** Required work **
Looking at the data that follows, count the lines containing the word "Política" and write down only that count.

Stored records:
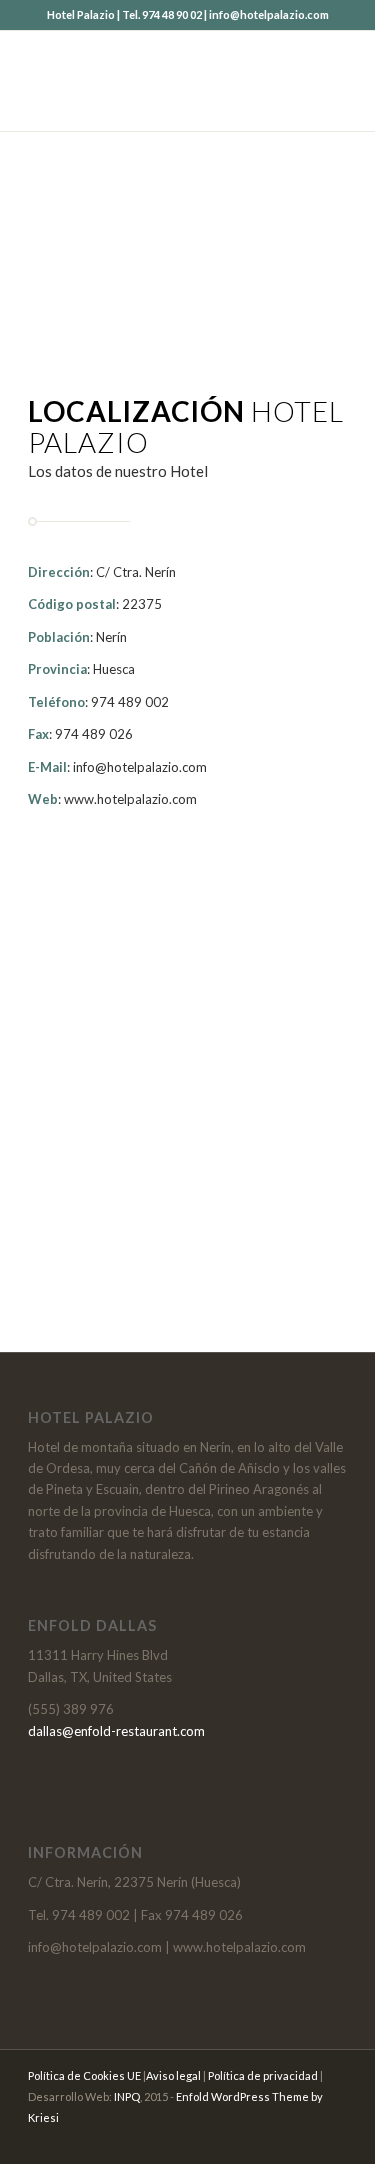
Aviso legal (173, 2075)
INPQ (127, 2096)
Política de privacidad (263, 2075)
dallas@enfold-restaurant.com (116, 1731)
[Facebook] (332, 2139)
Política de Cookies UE (84, 2075)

** Your response **
2